• _Document passage_
[Begin]
[Bug 780492] Re: Boot failure with root on /dev/md* (raid)

Thu Sep 22 21:15:47 UTC 2011

This behaviour *is simple to reproduce* on Ubuntu LVM2 layout install:

As an example I have Ubunty natty with LVM2. Suppose vgs reports 20%
free in system volume group.

lvcreate -n test -L '15%' sysvolgroup # create new empty volume
...
pvcreate /dev/sysvolgroup/test # attach that volume as device
...
# all things go fine here, except until reboot, that when system boots, udev reports

"udevd[PID] worker [PID] unexpectedly returned with status 0x0100"

udev.log-priority=debug kernel parameter shows that the device at which
udevd timeouts -  [ /dev/dm-XX ] to which a link /dev/sysvolgroup/test
points, in this sample timeouts within scripts/local-premount at rule:

85-lvm2.rules:  RUN+="watershed sh -c '/sbin/lvm vgscan; /sbin/lvm
vgchange -a y'"

after timeout all go es well, again - until next boot.

-- 
You received this bug notification because you are a member of Ubuntu
Foundations Bugs, which is subscribed to mdadm in Ubuntu.
https://bugs.launchpad.net/bugs/780492

Title:
  Boot failure with root on /dev/md* (raid)

Status in “mdadm” package in Ubuntu:
  Confirmed

Bug description:
  Binary package hint: mdadm

  Description:	Ubuntu 11.04
  Release:	11.04

  Package: mdadm
  Version: 3.1.4+8efb9d1ubuntu4.1 

  There are several bugs relating to boot failures when the root
  partition is on an mdadm managed RAID array, however none of them seem
  to describe the problem I am seeing with 11.04.

  Some context:
  - Ubuntu 11.04 x86_64 upgraded from 10.10 x86_64 using update-manager 
  - three raid arrays across 9 partitions on three physical disks - /dev/md125 (raid10), /dev/md126 (raid5), /dev/md127 (raid10)
[End]
• _To-do list_
1 > Please rewrite the bug report paragraph beginning "There are several bugs relating to boot failures" as one shorter sentence that keeps its main facts.
2 > Answer these from the bug report, one line each:
(a) What version of the mdadm package is listed?
(b) What status does the mdadm package in Ubuntu have?
(c) From which release, and with what tool, was the Ubuntu 11.04 system upgraded?
The material after this plays no part in the work here.

• _Records_
[Begin]
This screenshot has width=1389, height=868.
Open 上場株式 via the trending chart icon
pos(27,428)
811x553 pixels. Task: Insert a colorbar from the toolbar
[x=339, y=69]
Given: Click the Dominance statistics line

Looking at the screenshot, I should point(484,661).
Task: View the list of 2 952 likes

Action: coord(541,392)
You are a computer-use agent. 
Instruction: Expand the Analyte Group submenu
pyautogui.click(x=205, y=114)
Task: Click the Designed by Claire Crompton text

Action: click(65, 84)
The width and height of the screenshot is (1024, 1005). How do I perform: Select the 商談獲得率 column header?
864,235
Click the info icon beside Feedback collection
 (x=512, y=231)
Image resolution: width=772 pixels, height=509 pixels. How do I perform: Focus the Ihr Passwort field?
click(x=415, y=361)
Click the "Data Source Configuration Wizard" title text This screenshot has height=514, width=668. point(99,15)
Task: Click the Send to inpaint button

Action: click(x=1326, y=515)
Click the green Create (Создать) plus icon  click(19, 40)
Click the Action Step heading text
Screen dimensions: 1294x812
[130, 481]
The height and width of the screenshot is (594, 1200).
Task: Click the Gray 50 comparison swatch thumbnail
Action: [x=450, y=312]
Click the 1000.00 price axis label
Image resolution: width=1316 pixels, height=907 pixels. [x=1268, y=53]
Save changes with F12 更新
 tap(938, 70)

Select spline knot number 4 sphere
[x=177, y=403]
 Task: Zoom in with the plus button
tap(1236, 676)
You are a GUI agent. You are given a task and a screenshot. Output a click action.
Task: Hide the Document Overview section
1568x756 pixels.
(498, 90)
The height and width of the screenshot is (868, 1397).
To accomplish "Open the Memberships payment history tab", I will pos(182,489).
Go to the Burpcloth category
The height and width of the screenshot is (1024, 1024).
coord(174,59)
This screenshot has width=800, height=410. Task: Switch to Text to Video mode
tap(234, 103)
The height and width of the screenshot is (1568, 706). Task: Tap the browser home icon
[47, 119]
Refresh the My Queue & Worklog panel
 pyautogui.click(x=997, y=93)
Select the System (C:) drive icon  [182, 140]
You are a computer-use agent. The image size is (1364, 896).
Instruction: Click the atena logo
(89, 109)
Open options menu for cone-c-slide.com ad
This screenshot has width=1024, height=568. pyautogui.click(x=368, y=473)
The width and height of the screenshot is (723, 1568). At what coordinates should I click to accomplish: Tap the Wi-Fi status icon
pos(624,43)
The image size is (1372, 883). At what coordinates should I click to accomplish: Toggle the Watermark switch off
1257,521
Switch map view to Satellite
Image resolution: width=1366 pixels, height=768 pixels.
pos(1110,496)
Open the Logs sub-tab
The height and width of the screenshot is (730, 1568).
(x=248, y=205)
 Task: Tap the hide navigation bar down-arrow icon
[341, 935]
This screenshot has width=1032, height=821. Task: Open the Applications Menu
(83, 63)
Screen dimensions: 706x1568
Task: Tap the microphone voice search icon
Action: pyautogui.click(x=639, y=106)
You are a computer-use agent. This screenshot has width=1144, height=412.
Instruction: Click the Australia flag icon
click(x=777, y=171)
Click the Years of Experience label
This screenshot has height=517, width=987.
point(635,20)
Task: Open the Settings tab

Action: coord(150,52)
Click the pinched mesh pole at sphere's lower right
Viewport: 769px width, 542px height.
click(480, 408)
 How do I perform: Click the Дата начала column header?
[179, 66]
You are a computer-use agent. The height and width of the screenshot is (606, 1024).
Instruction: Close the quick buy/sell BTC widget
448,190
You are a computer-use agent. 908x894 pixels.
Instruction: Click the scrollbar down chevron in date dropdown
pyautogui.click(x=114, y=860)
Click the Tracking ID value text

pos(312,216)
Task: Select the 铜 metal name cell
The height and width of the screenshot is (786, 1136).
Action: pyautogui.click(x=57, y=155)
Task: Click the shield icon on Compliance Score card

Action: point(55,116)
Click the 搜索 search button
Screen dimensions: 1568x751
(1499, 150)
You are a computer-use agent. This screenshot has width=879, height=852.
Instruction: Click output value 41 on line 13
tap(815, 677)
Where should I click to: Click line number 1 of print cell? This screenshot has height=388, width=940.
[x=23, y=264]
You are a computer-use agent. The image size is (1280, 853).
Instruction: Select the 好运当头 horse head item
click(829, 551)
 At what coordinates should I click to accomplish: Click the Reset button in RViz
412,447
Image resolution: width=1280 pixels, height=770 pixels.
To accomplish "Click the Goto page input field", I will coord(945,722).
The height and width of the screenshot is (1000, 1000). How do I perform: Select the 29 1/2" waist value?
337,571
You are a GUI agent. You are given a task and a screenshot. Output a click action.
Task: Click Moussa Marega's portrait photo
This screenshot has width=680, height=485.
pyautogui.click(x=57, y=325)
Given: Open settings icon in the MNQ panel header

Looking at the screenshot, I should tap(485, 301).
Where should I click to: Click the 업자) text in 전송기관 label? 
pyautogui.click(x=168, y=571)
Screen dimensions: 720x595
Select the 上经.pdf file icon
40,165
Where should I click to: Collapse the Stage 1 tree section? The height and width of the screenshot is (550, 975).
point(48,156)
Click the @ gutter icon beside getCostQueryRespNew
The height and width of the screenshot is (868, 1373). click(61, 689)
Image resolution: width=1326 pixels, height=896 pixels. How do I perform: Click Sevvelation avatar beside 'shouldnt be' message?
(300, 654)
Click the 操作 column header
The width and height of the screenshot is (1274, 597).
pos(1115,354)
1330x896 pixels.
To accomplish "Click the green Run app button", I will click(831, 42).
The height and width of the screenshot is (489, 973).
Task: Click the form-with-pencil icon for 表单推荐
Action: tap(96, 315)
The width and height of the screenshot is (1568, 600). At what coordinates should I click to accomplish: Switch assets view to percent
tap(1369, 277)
[End]
• _The replies_
1 > Existing bug reports cover boot failures with the root partition on an mdadm-managed RAID array, but none match the problem seen with 11.04.

2 >
(a) 3.1.4+8efb9d1ubuntu4.1
(b) Confirmed
(c) From Ubuntu 10.10 x86_64, using update-manager